Sun Jul 4 15:24:38 2004 : Well I suppose another typo is the typo in the Typo handout. For Typo (6), you have two \lfloor. You are missing a \rfloor

Mon Jul 5 17:46:55 2004 : Another typo is probably on the math 115 web page which says HW 3 is due *June* 14

Mon Jul 5 17:58:39 2004 : John: Thanks!

Thu Jul 8 15:01:43 2004 : John: I just finished writing up the solutions for HW #3, and it is a bit long, isn't it? Don't worry, this will be as long as the assignments get, and next week the assignment is very light (since the midterm is coming up). Two comments: For #14 in Section 6.1, what they want you to do is to find the least positive residue of 3^100 mod 7. I haven't talked about "base 7 expansions" yet, I will next week. For #16 in Section 6.1, I suggest breaking it up into two cases: if n = ab, where a,b > 1, look at the cases where a > b and if a = b. In the latter, n = b^2, and show that b and 2b both divide (n-1)!.

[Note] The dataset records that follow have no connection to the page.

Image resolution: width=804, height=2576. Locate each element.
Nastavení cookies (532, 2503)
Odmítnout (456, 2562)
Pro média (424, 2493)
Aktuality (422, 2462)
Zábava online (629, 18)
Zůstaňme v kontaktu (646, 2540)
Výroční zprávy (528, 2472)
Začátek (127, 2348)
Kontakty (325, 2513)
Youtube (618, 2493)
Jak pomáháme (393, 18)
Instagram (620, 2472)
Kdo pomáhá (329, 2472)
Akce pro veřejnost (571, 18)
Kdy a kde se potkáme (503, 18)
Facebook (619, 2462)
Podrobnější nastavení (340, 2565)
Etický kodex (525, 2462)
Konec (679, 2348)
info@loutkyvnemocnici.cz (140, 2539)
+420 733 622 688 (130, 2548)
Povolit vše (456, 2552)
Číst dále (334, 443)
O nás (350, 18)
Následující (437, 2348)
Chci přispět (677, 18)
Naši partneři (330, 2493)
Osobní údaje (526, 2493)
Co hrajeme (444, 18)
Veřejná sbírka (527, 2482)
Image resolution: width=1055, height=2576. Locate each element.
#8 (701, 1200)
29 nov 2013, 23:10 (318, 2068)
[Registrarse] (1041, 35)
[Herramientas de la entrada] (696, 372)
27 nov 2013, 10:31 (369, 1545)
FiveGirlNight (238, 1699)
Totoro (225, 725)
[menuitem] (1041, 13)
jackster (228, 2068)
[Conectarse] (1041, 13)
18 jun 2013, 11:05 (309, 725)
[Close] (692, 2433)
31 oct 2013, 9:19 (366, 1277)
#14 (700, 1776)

Sat Jul 10 15:33:59 2004 : Problem #3 in section 6.2 for hw #4 doesn't seem interesting at all because there really isn't any way of making use of Fermat's Little Theorem. The only way is just actually using repeated squaring to compute this which simply isn't interesting at all (unlike Carmichal numbers, which are way more interesting!)

Sat Jul 10 15:42:18 2004 : John: Carmichael numbers are interesting, and we'll talk about them on Wednesday. I didn't want to give too much homework this time, and I wanted to give you one (easy) computational example. Also, I'm not sure I ever asked you to practice with repeated squaring. Here's one hint to simplify the calculation: use Euler's theorem, since it applies. Then you needn't do too many squarings! :)

Mon Jul 12 18:22:55 2004 : The lecture on p-adic numbers was very fun today! Are we responsible for p-adic numbers on the final exam? I didn't see any practice problems on the hw for this week.

Mon Jul 12 18:52:07 2004 : John: I'm glad you enjoyed it! :) You will not be responsible for anything that I cover this week either on the midterm or on the final. (E.g. you should know Hensel's lemma, but you needn't know what's "really going on" vis-a-vis the p-adics.)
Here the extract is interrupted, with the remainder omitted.